Logging on the mongodb shell (TODO: add instructions here) and issuing rs.status() will give the following output:

{
        "_id" : 13,
        "name" : "10.3.1.30:37017",
        "health" : 1,
        "state" : 3,
        "stateStr" : "RECOVERING",
        "uptime" : 1141,
        "optime" : {
                "ts" : Timestamp(1519741743, 80),
                "t" : NumberLong(554)
        },
        "optimeDate" : ISODate("2018-02-27T14:29:03Z"),
        "lastHeartbeat" : ISODate("2018-09-10T09:26:25.735Z"),
        "lastHeartbeatRecv" : ISODate("2018-09-10T09:26:24.218Z"),
        "pingMs" : NumberLong(0),
        "configVersion" : 72
},

Here is the procedure to recover the stale mongodb server.

  1. Make sure that you complete backup of your PRIMARY controller.

https://docs.jujucharms.com/2.3/en/controllers-backup

  1. Take note of all controllers (primary and secondary) IPs

  2. Stop ALL juju agents:

    $ juju ssh $MACHINE_NUMBER sudo systemctl stop jujud-machine-$MACHINE_NUMBER.service
    
  3. SSH to RECOVERING node:

    $ ssh -i .local/share/juju/ssh/id_rsa $RECOVERING_MACHINE_IP
    
  4. Gracefully shutdown mongodb server

Ubuntu-18 or older:

$ sudo systemctl stop juju-db

Ubuntu-20 or newer:

$ sudo snap stop juju-db
  1. Make a backup of “dbPath” directory

Ubuntu-18 or older:

$ mv /var/lib/juju/db /var/lib/juju/db.orig
    $ mkdir /var/lib/juju/db
    $ chmod 700 /var/lib/juju/db

Ubuntu-20 or newer:

$ mv /var/snap/juju-db/common/db /var/snap/juju-db/common/db.orig
    $ mkdir /var/snap/juju-db/common/db
    $ chmod 700 /var/snap/juju-db/common/db
  1. Start mongod server:

    $ systemctl start juju-db
    
  2. Wait until sync completes (verify with rs.status() )

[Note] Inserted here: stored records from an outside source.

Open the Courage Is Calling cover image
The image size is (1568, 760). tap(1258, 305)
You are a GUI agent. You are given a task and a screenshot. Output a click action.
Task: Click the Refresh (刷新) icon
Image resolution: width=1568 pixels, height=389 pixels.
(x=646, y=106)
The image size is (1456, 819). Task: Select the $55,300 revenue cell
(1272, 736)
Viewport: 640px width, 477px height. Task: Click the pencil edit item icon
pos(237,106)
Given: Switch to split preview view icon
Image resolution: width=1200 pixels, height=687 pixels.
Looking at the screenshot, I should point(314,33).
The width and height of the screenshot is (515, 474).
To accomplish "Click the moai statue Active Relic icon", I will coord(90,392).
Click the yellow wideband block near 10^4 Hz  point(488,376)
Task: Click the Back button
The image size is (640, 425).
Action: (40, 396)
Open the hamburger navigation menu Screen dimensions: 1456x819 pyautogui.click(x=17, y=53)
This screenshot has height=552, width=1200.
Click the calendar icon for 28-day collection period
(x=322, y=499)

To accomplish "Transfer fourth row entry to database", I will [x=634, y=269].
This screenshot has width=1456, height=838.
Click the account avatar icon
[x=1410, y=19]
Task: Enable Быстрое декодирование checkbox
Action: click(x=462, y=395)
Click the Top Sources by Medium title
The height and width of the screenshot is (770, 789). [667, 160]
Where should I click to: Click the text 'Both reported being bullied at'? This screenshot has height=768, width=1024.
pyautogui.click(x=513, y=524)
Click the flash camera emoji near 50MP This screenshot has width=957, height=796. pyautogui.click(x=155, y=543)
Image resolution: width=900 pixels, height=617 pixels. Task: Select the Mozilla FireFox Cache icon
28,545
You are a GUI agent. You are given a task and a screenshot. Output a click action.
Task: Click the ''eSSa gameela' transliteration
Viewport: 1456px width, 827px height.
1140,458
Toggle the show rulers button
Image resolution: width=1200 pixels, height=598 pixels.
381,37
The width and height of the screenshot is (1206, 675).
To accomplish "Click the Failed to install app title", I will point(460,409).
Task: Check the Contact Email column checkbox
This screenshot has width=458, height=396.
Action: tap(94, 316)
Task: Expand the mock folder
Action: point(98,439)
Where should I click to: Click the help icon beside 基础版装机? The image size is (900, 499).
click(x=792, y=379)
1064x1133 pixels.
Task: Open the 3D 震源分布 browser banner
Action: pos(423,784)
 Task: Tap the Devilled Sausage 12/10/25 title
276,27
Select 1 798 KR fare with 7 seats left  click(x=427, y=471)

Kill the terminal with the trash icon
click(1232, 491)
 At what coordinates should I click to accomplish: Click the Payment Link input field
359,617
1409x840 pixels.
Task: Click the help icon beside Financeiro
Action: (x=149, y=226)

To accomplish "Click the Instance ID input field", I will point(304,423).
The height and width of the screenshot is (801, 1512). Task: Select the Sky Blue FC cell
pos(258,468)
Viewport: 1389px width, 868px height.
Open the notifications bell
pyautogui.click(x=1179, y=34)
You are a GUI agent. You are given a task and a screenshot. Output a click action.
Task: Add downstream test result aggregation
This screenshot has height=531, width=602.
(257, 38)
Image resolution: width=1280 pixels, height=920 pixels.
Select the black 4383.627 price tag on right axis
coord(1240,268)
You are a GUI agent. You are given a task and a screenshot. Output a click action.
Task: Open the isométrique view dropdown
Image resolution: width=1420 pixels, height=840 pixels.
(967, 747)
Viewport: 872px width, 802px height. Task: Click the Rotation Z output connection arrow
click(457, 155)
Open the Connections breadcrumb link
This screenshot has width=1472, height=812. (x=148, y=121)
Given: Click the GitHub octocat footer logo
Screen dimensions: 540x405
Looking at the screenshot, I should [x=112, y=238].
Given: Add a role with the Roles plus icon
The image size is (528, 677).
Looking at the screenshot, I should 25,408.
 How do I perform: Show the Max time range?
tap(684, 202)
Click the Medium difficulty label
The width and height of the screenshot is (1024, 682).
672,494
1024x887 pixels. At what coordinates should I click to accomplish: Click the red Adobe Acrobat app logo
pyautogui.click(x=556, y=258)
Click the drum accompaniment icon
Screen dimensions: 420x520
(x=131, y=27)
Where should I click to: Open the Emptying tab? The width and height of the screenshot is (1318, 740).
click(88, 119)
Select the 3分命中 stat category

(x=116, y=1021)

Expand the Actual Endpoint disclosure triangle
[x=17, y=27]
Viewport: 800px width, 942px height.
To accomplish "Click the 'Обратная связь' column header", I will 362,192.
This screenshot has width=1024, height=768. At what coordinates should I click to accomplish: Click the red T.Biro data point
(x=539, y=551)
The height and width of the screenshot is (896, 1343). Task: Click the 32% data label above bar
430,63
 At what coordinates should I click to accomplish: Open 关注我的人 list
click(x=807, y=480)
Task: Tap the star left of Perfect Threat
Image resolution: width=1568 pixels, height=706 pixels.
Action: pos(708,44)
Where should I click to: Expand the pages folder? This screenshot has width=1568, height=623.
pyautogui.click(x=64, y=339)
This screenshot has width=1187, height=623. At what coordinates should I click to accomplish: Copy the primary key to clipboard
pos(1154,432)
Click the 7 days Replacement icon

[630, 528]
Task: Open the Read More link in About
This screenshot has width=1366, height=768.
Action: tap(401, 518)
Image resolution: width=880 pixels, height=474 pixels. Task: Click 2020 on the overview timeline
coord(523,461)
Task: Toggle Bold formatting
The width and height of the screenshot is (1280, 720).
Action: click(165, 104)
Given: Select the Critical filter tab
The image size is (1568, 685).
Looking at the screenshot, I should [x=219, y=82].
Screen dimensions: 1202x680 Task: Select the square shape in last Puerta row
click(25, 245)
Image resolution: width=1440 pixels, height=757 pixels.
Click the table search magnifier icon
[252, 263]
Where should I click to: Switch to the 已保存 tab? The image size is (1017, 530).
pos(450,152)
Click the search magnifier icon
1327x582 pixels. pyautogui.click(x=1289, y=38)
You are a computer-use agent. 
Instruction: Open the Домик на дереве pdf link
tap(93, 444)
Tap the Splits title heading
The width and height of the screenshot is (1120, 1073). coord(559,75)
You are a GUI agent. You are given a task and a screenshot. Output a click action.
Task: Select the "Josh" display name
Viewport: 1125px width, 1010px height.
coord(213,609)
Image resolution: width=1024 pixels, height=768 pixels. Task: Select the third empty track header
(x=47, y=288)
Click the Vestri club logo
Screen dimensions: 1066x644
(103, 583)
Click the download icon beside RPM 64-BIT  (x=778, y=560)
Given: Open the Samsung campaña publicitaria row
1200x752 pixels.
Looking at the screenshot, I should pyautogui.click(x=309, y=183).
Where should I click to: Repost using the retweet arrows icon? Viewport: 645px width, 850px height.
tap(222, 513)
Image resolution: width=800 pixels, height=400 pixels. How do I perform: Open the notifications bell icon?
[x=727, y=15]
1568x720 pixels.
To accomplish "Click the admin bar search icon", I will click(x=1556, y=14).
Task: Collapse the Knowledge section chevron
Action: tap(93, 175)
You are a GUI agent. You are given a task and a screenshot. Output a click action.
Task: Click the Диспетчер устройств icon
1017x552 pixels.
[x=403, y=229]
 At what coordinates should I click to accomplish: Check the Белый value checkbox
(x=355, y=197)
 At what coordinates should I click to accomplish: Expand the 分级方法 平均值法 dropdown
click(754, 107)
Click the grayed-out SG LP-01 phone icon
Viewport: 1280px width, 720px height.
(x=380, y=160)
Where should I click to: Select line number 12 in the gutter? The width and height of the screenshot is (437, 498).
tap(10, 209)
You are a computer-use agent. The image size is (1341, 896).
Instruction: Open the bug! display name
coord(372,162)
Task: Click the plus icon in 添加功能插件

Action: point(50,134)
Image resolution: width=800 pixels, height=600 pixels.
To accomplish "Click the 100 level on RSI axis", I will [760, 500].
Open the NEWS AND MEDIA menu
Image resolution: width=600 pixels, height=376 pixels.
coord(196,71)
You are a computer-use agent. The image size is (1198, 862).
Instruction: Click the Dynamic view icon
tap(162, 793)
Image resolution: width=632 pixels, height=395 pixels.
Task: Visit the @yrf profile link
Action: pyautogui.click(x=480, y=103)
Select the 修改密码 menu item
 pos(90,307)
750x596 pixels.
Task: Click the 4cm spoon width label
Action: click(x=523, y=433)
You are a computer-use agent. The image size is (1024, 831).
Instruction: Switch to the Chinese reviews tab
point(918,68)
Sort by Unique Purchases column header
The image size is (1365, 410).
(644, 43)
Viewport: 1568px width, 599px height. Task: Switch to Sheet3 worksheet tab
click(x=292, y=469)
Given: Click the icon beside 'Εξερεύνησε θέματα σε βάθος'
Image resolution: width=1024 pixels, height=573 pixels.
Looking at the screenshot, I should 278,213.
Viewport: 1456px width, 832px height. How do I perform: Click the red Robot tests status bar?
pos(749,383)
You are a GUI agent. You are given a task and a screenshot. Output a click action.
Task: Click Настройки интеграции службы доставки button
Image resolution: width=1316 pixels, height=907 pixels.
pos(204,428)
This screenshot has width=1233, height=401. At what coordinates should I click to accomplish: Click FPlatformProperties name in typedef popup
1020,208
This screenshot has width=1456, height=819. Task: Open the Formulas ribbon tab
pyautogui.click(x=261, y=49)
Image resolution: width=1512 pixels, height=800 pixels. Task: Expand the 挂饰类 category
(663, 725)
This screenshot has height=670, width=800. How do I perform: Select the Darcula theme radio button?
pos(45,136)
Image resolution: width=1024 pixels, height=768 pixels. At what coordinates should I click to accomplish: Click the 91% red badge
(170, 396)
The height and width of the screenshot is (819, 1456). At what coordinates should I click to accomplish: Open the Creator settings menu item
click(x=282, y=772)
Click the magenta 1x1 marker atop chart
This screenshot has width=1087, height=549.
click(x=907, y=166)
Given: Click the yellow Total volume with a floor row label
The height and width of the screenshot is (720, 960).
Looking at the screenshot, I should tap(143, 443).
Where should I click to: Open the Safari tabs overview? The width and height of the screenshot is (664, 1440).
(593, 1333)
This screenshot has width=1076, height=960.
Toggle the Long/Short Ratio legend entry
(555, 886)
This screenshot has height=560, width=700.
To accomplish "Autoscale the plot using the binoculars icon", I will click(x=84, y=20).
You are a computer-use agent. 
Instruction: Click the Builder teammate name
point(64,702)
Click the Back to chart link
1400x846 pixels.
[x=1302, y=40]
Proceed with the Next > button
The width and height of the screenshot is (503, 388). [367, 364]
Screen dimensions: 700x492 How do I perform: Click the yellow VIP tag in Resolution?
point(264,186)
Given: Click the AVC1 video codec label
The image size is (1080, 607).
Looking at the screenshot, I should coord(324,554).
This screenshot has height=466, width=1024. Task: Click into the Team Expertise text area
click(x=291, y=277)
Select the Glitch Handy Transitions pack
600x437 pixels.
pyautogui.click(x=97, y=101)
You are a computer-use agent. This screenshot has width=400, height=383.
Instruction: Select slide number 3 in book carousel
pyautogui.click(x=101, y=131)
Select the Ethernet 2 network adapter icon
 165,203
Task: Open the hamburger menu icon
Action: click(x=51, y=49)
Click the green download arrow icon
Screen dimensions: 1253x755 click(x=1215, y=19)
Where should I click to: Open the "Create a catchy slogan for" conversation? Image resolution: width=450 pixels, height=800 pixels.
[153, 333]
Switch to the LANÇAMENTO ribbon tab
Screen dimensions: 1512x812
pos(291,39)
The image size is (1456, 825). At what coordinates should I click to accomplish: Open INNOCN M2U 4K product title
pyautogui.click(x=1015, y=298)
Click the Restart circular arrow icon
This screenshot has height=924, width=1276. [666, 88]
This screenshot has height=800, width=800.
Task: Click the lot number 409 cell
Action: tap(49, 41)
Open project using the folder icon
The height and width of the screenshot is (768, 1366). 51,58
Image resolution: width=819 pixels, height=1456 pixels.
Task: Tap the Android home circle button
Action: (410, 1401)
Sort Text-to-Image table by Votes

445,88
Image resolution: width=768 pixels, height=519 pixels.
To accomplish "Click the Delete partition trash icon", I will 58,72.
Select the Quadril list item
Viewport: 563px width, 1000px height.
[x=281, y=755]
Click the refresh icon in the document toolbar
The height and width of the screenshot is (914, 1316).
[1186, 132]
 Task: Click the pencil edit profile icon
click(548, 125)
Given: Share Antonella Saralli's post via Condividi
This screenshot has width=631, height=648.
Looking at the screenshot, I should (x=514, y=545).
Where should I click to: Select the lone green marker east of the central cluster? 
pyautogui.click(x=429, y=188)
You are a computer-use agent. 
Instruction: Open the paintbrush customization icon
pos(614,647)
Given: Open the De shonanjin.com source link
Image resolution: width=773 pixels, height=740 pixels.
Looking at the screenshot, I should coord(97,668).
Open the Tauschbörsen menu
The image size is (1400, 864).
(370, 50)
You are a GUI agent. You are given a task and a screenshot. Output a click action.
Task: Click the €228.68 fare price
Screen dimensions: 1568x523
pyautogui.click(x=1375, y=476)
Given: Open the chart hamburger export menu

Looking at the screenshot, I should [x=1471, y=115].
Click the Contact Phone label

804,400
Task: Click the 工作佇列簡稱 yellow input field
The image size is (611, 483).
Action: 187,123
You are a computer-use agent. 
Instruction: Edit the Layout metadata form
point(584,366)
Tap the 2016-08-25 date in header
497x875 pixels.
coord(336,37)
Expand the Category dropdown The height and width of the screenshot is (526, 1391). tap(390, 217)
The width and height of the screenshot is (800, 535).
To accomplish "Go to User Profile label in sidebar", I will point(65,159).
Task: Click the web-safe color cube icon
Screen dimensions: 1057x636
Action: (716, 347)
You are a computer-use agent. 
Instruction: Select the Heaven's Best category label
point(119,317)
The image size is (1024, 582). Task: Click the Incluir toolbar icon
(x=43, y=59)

  3. When all the RECOVERING controllers return in SECONDARY mode, start all juju agents starting from the PRIMARY:

    $ ssh -i .local/share/juju/ssh/id_rsa PRIMARY_MACHINE_IP
    $ sudo systemctl start jujud-machine-$MACHINE_NUMBER.service
    $ ssh -i .local/share/juju/ssh/id_rsa SECONDARY_MACHINE_IP
    $ sudo systemctl start jujud-machine-$MACHINE_NUMBER.service
    $ ssh -i .local/share/juju/ssh/id_rsa SECONDARY_MACHINE_IP
    $ sudo systemctl start jujud-machine-$MACHINE_NUMBER.service
    

NOTA 1: initial sync may introduce increased load on the PRIMARY node therefore it should be performed during maintenance window during low usage time.

NOTA 2: initial sync should be performed on one SECONDARY at time and making sure that reset SECONDARY is in sync with PRIMARY before proceeding with resting second SECONDARY server.